Ramana Maharishi's approach, the blue void, the nature of Masters, free will, evolution, war as a catalyst for awakening, and so much more. This tape is filled with profound material. The title "Ramana Maharishi's Approach" only hints at what's actually covered - it's really a comprehensive teaching on the nature of illusion, will, evolution, and awakening.
Ramana's Method - The "Who Am I?" Inquiry: A questioner asked about Ramana Maharishi's famous "Who am I?" approach. Bartholomew explained that this method, done properly, is a state of turning within and waiting - waiting for the Source to reveal itself. The Maharishi taught that if you reverse thinking and go back to where the I-source first came, the Source will reveal itself. He was specific about focusing in the heart area, "only, to the right." This approach is essentially withdrawing energy from the "flickering lights" of thought and personality, and redirecting it to the "blue void" - the Self that has always been there. "That which is not given any energy will die if it is not real."
Why Masters Use the Language of Separateness: When questioned about how Bartholomew and other masters can have "individual" identities if all is One, Bartholomew gave a striking answer: "We play the rules according to the illusion and the game that you have created." All talk of masters, higher ones, and greater ones is itself unreal - but necessary to communicate with beings still trapped in space-time. "If we were to present the way things really are, we would not have any relatedness pattern between us. And therefore, you could not understand me at all." This is why deep meditation matters: only by transcending the space-time continuum can the deeper realities be transmitted directly.
Free Will and Divine Appointment: Bartholomew addressed the perennial question of free will. The small self is "deluded into thinking that it has free will," seeing itself as a dynamic entity moving through meaningful experiences. Most of the ego's movements - going from room to room, place to place - are "totally unimportant movements" with no divine substance. Yet certain moments are "divine appointments" orchestrated by higher will. The more one surrenders, asking each morning "let this day be yours, Lord," the more one's entire life becomes divine will. The great saints lived this way, which is why they were "so filled with bliss, so apparently insane to the world."

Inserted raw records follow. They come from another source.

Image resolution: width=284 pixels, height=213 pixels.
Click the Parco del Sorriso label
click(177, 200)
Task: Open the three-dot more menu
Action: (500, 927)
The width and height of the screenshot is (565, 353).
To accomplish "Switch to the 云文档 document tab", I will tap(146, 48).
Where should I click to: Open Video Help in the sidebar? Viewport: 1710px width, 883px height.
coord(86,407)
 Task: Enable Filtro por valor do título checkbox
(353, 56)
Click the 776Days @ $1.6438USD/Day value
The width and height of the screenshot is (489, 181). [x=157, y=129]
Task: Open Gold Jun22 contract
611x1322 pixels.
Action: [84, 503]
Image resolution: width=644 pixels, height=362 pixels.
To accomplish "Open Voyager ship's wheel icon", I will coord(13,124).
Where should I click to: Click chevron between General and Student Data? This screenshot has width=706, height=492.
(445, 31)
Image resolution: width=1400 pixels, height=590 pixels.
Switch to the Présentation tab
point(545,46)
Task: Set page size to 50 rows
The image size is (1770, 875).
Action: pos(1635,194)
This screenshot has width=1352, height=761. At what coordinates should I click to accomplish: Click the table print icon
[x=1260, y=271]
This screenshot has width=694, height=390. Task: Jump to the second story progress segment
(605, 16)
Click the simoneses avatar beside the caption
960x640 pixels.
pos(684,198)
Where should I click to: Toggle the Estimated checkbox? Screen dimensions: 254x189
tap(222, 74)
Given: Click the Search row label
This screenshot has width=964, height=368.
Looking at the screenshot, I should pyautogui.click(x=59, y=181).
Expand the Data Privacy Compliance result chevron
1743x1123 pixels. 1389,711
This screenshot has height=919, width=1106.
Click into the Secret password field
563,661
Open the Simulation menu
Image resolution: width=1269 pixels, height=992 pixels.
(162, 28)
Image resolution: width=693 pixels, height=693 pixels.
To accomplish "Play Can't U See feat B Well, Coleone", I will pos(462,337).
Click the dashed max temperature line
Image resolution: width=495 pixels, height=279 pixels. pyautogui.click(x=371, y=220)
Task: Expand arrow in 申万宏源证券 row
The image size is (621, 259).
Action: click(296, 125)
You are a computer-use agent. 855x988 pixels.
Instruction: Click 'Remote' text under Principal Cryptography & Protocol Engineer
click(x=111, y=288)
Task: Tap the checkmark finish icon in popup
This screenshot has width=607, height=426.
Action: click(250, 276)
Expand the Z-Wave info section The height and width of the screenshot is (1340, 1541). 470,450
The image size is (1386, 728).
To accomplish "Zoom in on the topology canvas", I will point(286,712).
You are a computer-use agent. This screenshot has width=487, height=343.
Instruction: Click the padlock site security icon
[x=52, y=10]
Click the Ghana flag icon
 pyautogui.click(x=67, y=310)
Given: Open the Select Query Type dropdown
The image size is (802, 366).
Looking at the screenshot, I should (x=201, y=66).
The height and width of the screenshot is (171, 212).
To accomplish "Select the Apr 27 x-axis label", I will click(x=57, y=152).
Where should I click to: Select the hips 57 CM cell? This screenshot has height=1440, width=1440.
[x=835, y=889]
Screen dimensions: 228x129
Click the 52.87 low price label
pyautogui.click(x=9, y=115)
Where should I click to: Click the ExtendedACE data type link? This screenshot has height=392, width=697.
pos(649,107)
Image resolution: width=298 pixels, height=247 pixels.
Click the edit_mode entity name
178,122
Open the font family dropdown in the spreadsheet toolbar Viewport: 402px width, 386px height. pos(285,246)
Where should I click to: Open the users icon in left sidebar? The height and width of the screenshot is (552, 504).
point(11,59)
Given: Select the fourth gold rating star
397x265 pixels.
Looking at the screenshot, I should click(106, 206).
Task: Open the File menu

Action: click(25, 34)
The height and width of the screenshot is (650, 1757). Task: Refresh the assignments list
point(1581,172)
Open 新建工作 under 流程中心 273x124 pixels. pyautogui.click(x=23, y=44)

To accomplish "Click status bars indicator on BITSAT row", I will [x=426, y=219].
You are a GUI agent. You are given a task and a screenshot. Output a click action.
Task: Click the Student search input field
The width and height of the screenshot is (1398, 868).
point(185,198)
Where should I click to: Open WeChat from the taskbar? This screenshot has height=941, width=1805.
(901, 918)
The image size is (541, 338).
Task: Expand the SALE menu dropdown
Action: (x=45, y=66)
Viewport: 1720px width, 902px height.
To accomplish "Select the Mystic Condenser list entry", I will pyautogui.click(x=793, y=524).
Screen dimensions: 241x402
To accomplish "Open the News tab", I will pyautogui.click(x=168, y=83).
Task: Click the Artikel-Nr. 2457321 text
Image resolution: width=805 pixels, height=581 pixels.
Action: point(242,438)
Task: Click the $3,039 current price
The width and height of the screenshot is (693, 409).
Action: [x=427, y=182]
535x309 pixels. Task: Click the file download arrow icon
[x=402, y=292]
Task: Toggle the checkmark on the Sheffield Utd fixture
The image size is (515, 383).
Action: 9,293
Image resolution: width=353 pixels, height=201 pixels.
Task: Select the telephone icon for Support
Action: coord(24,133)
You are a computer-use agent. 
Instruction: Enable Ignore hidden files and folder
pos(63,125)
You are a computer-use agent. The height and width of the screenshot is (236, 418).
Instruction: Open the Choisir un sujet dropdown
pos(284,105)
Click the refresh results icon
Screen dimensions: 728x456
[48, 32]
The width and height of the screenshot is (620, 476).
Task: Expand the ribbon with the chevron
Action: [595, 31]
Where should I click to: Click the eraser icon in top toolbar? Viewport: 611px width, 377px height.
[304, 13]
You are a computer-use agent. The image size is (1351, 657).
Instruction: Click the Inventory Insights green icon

Evolution, Adam and Eve, and the Future Body: There was no literal Adam and Eve. When humans decided to come to the earth plane, they found animal-like beings and chose to modify those vehicles for their use. "Mind builds the body form" - as desires changed, bodies adapted. This process isn't finished: humanity will eventually move toward lighter bodies, fed by thought rather than food, with "much more movement and much less illness." The notion that humanity is progressing and "getting better and better" is false: "In many ways, where you are now is far worse than where you have been in certain other periods."
War, Awakening, and What Truly Matters: Bartholomew offered here a provocative teaching: people doing "destructive things" can be awakening faster than those doing "good work" for ego gratification. Many pilots dropping bombs were so devastated by their actions that it "literally forced their consciousness into a state of beginning awakening." World War II, for all its horror, caused millions to say "I cannot participate in this" - and they turned within and began to wake up. "The only thing that matters in this whole drama is which ones are going to wake up and say, I don't want to play anymore. That's all that matters."